| Task to complete |
Answer with a single number: the count of lines below that hold "home".

| Data section |

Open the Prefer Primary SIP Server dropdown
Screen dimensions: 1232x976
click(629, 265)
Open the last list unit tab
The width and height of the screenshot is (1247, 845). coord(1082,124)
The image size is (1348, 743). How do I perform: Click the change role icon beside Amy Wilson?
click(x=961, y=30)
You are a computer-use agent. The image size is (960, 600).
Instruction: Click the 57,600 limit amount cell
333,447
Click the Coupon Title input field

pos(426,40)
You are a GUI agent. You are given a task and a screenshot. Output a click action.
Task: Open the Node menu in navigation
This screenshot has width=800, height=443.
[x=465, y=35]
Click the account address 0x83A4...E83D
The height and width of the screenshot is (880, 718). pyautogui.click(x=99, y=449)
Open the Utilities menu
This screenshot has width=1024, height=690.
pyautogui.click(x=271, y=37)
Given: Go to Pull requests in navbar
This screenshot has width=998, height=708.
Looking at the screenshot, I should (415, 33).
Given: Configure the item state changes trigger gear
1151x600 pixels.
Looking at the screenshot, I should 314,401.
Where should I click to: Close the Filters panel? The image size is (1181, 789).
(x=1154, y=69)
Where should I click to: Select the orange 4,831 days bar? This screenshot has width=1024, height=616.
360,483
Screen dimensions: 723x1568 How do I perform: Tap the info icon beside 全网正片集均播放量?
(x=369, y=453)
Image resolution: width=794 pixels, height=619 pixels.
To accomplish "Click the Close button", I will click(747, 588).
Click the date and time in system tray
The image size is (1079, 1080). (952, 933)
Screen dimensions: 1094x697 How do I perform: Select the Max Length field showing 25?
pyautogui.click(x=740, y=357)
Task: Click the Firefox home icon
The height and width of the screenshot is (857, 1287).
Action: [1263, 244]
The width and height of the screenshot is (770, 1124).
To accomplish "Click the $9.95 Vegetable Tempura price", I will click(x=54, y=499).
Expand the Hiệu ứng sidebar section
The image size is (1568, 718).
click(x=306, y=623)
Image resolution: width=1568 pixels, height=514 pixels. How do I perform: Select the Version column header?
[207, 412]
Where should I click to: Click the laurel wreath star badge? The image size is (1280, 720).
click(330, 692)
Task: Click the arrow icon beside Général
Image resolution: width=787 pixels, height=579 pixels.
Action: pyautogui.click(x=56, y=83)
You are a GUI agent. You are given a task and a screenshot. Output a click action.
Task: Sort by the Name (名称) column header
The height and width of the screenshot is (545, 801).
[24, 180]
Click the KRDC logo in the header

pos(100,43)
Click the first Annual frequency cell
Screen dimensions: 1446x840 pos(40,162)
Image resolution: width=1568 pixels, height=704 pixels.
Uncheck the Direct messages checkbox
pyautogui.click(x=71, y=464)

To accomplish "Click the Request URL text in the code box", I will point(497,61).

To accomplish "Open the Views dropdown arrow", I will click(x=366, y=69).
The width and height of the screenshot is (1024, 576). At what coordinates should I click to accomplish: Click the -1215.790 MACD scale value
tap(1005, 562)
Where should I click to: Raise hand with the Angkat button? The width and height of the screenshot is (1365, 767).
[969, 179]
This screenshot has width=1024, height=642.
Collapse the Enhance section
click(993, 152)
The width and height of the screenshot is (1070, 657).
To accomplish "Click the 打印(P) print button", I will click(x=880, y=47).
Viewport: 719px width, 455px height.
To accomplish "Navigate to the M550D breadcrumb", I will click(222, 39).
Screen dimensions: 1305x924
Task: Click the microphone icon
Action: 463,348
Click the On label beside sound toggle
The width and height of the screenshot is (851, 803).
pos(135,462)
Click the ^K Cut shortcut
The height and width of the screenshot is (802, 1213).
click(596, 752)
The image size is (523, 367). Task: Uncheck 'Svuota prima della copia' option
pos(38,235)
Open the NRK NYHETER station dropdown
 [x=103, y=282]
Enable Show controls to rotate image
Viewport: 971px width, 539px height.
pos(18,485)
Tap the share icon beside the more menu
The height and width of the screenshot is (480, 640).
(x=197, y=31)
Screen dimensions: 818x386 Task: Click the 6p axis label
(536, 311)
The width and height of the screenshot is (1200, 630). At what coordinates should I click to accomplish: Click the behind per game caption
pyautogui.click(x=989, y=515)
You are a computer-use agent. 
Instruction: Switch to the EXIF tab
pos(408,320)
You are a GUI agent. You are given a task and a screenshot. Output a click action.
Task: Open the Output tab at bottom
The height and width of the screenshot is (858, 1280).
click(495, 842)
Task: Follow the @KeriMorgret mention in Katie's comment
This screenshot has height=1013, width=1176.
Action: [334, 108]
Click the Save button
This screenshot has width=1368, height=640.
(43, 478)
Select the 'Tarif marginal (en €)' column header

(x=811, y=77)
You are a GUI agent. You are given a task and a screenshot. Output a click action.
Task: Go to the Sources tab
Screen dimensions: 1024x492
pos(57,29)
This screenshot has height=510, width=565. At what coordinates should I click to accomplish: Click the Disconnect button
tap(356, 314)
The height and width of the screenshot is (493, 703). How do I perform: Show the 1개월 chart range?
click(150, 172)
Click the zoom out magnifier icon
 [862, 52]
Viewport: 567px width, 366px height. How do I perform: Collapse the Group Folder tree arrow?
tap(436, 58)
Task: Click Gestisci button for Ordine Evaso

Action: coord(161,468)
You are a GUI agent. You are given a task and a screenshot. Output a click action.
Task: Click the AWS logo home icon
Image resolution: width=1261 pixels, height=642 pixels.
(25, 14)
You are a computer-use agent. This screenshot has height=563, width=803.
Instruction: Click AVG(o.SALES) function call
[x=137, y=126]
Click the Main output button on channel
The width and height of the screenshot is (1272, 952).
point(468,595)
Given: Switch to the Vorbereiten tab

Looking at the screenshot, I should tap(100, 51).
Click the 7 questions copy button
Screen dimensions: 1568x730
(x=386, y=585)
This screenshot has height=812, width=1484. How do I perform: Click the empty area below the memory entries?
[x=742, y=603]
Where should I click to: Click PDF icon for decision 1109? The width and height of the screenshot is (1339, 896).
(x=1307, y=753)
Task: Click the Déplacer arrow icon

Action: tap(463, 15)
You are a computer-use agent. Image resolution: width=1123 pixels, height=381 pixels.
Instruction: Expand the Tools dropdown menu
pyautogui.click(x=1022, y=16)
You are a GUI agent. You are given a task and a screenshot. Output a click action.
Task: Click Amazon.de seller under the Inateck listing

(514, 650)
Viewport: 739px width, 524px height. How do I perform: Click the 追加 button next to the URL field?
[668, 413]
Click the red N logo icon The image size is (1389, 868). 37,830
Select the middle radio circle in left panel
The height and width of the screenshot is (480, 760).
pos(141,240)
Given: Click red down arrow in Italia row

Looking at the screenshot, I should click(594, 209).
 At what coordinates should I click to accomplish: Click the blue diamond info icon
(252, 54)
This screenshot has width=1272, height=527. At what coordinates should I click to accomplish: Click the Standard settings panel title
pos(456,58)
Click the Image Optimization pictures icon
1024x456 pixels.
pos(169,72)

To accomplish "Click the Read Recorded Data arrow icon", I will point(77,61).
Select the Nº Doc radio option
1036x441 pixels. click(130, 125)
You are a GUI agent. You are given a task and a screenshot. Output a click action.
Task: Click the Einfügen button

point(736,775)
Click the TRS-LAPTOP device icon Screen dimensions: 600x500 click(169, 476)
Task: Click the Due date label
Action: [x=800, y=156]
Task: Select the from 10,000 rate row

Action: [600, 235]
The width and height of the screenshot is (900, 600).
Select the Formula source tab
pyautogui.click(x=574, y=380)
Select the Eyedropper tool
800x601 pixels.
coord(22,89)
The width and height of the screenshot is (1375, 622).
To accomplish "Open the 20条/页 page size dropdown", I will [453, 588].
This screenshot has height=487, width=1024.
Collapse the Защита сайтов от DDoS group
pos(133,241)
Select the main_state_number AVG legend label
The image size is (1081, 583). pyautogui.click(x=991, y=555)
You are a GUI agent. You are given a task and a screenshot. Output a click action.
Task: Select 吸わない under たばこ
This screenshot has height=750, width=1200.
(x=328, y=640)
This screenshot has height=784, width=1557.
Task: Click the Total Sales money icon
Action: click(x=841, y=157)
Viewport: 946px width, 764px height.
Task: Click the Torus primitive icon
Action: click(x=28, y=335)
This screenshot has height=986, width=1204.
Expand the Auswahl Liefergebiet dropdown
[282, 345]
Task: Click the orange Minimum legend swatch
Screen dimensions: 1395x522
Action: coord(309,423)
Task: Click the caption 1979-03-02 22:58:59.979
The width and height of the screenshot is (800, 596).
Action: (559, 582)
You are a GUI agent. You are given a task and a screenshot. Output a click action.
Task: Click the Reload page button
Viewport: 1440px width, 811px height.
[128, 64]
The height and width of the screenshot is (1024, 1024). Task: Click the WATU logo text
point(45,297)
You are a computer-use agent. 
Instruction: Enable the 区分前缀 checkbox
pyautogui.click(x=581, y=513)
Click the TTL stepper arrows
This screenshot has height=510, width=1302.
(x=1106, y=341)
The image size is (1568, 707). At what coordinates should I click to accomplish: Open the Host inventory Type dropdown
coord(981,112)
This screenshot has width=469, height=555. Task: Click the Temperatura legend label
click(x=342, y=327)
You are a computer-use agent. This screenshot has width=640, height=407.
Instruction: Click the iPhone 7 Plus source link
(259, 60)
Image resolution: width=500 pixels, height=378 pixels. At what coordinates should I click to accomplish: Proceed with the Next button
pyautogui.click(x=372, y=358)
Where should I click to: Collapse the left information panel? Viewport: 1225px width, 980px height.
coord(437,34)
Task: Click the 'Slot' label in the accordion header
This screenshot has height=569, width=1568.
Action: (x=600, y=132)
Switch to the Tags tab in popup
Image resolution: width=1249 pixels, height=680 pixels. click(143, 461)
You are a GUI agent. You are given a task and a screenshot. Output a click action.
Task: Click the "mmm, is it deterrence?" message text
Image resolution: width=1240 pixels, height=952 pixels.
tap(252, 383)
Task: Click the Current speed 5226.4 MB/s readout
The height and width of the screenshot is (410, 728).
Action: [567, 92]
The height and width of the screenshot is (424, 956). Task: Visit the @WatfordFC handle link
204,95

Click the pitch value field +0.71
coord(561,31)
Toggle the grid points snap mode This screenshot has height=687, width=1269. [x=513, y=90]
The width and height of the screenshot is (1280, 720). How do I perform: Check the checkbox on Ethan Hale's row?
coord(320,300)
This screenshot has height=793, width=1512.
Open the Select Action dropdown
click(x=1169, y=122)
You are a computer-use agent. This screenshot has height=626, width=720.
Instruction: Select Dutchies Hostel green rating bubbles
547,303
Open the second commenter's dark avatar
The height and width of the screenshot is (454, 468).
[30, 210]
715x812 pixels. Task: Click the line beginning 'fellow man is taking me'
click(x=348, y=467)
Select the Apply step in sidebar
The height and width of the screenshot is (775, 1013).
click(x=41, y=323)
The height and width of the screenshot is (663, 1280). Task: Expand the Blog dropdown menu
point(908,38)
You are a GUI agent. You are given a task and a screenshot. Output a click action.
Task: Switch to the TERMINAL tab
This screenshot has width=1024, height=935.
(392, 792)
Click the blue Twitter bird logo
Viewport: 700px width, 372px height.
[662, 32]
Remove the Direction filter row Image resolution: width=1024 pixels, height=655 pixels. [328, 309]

| Solution to the exercise |
2